Éléments issus d'un jeu de données
• • • •

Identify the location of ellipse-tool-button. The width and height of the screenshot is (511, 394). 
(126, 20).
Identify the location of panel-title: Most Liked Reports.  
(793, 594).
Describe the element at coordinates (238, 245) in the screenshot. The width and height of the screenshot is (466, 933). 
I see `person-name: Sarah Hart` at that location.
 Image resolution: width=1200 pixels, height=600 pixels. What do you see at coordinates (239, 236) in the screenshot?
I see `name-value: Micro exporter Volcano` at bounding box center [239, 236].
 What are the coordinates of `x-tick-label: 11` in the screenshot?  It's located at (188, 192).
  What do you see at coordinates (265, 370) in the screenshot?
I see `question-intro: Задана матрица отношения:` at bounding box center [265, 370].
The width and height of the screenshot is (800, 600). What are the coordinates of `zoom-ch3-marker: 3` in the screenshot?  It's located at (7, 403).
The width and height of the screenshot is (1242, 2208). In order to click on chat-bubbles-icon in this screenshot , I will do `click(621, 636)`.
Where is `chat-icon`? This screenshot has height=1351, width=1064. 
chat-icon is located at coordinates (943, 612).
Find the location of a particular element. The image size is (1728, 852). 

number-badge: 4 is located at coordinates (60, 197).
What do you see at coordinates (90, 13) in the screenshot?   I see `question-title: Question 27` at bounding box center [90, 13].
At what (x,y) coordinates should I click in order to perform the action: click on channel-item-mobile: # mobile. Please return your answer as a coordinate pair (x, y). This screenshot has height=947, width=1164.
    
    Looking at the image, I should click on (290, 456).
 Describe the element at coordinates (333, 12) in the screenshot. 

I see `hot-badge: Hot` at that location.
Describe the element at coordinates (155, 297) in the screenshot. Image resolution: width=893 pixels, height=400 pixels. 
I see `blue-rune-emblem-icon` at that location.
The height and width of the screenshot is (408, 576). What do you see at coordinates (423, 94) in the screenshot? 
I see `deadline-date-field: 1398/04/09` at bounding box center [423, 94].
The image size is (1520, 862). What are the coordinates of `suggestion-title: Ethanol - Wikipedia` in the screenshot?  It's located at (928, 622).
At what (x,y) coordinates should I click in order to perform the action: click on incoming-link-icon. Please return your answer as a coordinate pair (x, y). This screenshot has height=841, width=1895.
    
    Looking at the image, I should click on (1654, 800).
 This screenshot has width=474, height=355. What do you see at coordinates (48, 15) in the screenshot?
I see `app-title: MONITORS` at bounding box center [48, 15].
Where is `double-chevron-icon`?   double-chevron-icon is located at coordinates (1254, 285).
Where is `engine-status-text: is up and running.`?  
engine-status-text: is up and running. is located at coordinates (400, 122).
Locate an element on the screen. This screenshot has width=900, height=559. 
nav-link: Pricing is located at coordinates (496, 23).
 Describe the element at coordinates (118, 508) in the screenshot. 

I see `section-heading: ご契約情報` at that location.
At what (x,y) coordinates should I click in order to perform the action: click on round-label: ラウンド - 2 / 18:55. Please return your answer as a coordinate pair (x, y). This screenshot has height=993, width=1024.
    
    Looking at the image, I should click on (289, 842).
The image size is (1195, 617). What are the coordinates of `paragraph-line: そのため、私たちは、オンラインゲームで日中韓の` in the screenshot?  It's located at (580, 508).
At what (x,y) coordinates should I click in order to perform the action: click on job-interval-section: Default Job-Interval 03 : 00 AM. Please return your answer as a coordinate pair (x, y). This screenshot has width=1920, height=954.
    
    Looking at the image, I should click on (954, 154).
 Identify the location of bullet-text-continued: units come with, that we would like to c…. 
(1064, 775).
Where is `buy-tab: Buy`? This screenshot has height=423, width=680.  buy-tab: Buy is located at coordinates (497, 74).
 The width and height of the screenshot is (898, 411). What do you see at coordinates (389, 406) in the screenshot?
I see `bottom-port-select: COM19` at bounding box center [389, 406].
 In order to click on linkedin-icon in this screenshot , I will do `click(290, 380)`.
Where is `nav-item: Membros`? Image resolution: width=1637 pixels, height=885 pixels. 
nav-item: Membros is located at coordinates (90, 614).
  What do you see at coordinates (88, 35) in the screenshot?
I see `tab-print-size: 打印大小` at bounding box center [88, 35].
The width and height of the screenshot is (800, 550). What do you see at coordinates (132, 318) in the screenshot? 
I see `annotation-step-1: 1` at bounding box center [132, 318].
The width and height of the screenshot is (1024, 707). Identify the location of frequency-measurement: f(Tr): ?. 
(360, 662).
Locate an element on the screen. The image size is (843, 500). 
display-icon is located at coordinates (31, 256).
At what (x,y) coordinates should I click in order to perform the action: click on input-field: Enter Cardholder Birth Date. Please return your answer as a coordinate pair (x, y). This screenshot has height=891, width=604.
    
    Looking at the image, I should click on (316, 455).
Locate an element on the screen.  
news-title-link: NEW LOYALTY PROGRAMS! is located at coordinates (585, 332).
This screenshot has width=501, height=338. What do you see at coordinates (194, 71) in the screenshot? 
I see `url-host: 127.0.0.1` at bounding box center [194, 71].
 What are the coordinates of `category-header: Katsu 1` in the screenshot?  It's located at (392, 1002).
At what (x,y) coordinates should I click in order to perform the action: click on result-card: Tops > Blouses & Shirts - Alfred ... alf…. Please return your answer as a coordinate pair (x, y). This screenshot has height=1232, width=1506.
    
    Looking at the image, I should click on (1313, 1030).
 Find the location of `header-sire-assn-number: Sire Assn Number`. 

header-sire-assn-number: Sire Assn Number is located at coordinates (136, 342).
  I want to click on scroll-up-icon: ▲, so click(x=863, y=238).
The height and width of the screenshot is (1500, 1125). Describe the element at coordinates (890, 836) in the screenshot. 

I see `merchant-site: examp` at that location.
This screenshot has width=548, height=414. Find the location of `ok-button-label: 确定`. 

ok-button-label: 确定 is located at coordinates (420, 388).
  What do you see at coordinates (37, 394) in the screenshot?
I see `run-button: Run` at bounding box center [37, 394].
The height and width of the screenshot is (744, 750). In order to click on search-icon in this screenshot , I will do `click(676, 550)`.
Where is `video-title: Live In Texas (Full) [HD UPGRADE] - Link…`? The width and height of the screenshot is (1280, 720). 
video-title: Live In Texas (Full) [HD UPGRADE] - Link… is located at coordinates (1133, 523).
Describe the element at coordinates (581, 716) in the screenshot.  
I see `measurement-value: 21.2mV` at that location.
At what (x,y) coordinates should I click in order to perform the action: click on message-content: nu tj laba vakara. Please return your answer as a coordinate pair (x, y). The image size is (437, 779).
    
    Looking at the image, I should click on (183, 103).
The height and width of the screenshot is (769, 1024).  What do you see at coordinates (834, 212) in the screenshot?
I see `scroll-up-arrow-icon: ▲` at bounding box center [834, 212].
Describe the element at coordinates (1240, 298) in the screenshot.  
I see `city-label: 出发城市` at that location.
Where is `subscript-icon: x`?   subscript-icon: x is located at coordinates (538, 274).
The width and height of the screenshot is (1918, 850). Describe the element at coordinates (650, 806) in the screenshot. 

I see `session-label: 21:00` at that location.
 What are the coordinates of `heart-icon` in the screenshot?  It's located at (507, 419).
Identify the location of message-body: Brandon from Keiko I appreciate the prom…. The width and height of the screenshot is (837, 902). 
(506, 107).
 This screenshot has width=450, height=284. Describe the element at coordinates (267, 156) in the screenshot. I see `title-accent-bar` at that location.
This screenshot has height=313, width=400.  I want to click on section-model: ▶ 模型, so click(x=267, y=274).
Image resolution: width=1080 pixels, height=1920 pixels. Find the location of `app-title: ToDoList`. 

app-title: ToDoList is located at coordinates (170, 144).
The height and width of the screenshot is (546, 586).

• • • •

- [Tâche demandée]: Recopiez toutes ces lignes sans rien y changer.

- [Réponse attendue]:
Identify the location of ellipse-tool-button. The width and height of the screenshot is (511, 394). 
(126, 20).
Identify the location of panel-title: Most Liked Reports.  
(793, 594).
Describe the element at coordinates (238, 245) in the screenshot. The width and height of the screenshot is (466, 933). 
I see `person-name: Sarah Hart` at that location.
 Image resolution: width=1200 pixels, height=600 pixels. What do you see at coordinates (239, 236) in the screenshot?
I see `name-value: Micro exporter Volcano` at bounding box center [239, 236].
 What are the coordinates of `x-tick-label: 11` in the screenshot?  It's located at (188, 192).
  What do you see at coordinates (265, 370) in the screenshot?
I see `question-intro: Задана матрица отношения:` at bounding box center [265, 370].
The width and height of the screenshot is (800, 600). What are the coordinates of `zoom-ch3-marker: 3` in the screenshot?  It's located at (7, 403).
The width and height of the screenshot is (1242, 2208). In order to click on chat-bubbles-icon in this screenshot , I will do `click(621, 636)`.
Where is `chat-icon`? This screenshot has height=1351, width=1064. 
chat-icon is located at coordinates (943, 612).
Find the location of a particular element. The image size is (1728, 852). 

number-badge: 4 is located at coordinates (60, 197).
What do you see at coordinates (90, 13) in the screenshot?   I see `question-title: Question 27` at bounding box center [90, 13].
At what (x,y) coordinates should I click in order to perform the action: click on channel-item-mobile: # mobile. Please return your answer as a coordinate pair (x, y). This screenshot has height=947, width=1164.
    
    Looking at the image, I should click on (290, 456).
 Describe the element at coordinates (333, 12) in the screenshot. 

I see `hot-badge: Hot` at that location.
Describe the element at coordinates (155, 297) in the screenshot. Image resolution: width=893 pixels, height=400 pixels. 
I see `blue-rune-emblem-icon` at that location.
The height and width of the screenshot is (408, 576). What do you see at coordinates (423, 94) in the screenshot? 
I see `deadline-date-field: 1398/04/09` at bounding box center [423, 94].
The image size is (1520, 862). What are the coordinates of `suggestion-title: Ethanol - Wikipedia` in the screenshot?  It's located at (928, 622).
At what (x,y) coordinates should I click in order to perform the action: click on incoming-link-icon. Please return your answer as a coordinate pair (x, y). This screenshot has height=841, width=1895.
    
    Looking at the image, I should click on (1654, 800).
 This screenshot has width=474, height=355. What do you see at coordinates (48, 15) in the screenshot?
I see `app-title: MONITORS` at bounding box center [48, 15].
Where is `double-chevron-icon`?   double-chevron-icon is located at coordinates (1254, 285).
Where is `engine-status-text: is up and running.`?  
engine-status-text: is up and running. is located at coordinates (400, 122).
Locate an element on the screen. This screenshot has width=900, height=559. 
nav-link: Pricing is located at coordinates (496, 23).
 Describe the element at coordinates (118, 508) in the screenshot. 

I see `section-heading: ご契約情報` at that location.
At what (x,y) coordinates should I click in order to perform the action: click on round-label: ラウンド - 2 / 18:55. Please return your answer as a coordinate pair (x, y). This screenshot has height=993, width=1024.
    
    Looking at the image, I should click on (289, 842).
The image size is (1195, 617). What are the coordinates of `paragraph-line: そのため、私たちは、オンラインゲームで日中韓の` in the screenshot?  It's located at (580, 508).
At what (x,y) coordinates should I click in order to perform the action: click on job-interval-section: Default Job-Interval 03 : 00 AM. Please return your answer as a coordinate pair (x, y). This screenshot has width=1920, height=954.
    
    Looking at the image, I should click on (954, 154).
 Identify the location of bullet-text-continued: units come with, that we would like to c…. 
(1064, 775).
Where is `buy-tab: Buy`? This screenshot has height=423, width=680.  buy-tab: Buy is located at coordinates (497, 74).
 The width and height of the screenshot is (898, 411). What do you see at coordinates (389, 406) in the screenshot?
I see `bottom-port-select: COM19` at bounding box center [389, 406].
 In order to click on linkedin-icon in this screenshot , I will do `click(290, 380)`.
Where is `nav-item: Membros`? Image resolution: width=1637 pixels, height=885 pixels. 
nav-item: Membros is located at coordinates (90, 614).
  What do you see at coordinates (88, 35) in the screenshot?
I see `tab-print-size: 打印大小` at bounding box center [88, 35].
The width and height of the screenshot is (800, 550). What do you see at coordinates (132, 318) in the screenshot? 
I see `annotation-step-1: 1` at bounding box center [132, 318].
The width and height of the screenshot is (1024, 707). Identify the location of frequency-measurement: f(Tr): ?. 
(360, 662).
Locate an element on the screen. The image size is (843, 500). 
display-icon is located at coordinates (31, 256).
At what (x,y) coordinates should I click in order to perform the action: click on input-field: Enter Cardholder Birth Date. Please return your answer as a coordinate pair (x, y). This screenshot has height=891, width=604.
    
    Looking at the image, I should click on (316, 455).
Locate an element on the screen.  
news-title-link: NEW LOYALTY PROGRAMS! is located at coordinates (585, 332).
This screenshot has width=501, height=338. What do you see at coordinates (194, 71) in the screenshot? 
I see `url-host: 127.0.0.1` at bounding box center [194, 71].
 What are the coordinates of `category-header: Katsu 1` in the screenshot?  It's located at (392, 1002).
At what (x,y) coordinates should I click in order to perform the action: click on result-card: Tops > Blouses & Shirts - Alfred ... alf…. Please return your answer as a coordinate pair (x, y). This screenshot has height=1232, width=1506.
    
    Looking at the image, I should click on (1313, 1030).
 Find the location of `header-sire-assn-number: Sire Assn Number`. 

header-sire-assn-number: Sire Assn Number is located at coordinates (136, 342).
  I want to click on scroll-up-icon: ▲, so click(x=863, y=238).
The height and width of the screenshot is (1500, 1125). Describe the element at coordinates (890, 836) in the screenshot. 

I see `merchant-site: examp` at that location.
This screenshot has width=548, height=414. Find the location of `ok-button-label: 确定`. 

ok-button-label: 确定 is located at coordinates (420, 388).
  What do you see at coordinates (37, 394) in the screenshot?
I see `run-button: Run` at bounding box center [37, 394].
The height and width of the screenshot is (744, 750). In order to click on search-icon in this screenshot , I will do `click(676, 550)`.
Where is `video-title: Live In Texas (Full) [HD UPGRADE] - Link…`? The width and height of the screenshot is (1280, 720). 
video-title: Live In Texas (Full) [HD UPGRADE] - Link… is located at coordinates (1133, 523).
Describe the element at coordinates (581, 716) in the screenshot.  
I see `measurement-value: 21.2mV` at that location.
At what (x,y) coordinates should I click in order to perform the action: click on message-content: nu tj laba vakara. Please return your answer as a coordinate pair (x, y). The image size is (437, 779).
    
    Looking at the image, I should click on (183, 103).
The height and width of the screenshot is (769, 1024).  What do you see at coordinates (834, 212) in the screenshot?
I see `scroll-up-arrow-icon: ▲` at bounding box center [834, 212].
Describe the element at coordinates (1240, 298) in the screenshot.  
I see `city-label: 出发城市` at that location.
Where is `subscript-icon: x`?   subscript-icon: x is located at coordinates (538, 274).
The width and height of the screenshot is (1918, 850). Describe the element at coordinates (650, 806) in the screenshot. 

I see `session-label: 21:00` at that location.
 What are the coordinates of `heart-icon` in the screenshot?  It's located at (507, 419).
Identify the location of message-body: Brandon from Keiko I appreciate the prom…. The width and height of the screenshot is (837, 902). 
(506, 107).
 This screenshot has width=450, height=284. Describe the element at coordinates (267, 156) in the screenshot. I see `title-accent-bar` at that location.
This screenshot has height=313, width=400.  I want to click on section-model: ▶ 模型, so click(x=267, y=274).
Image resolution: width=1080 pixels, height=1920 pixels. Find the location of `app-title: ToDoList`. 

app-title: ToDoList is located at coordinates (170, 144).
The height and width of the screenshot is (546, 586).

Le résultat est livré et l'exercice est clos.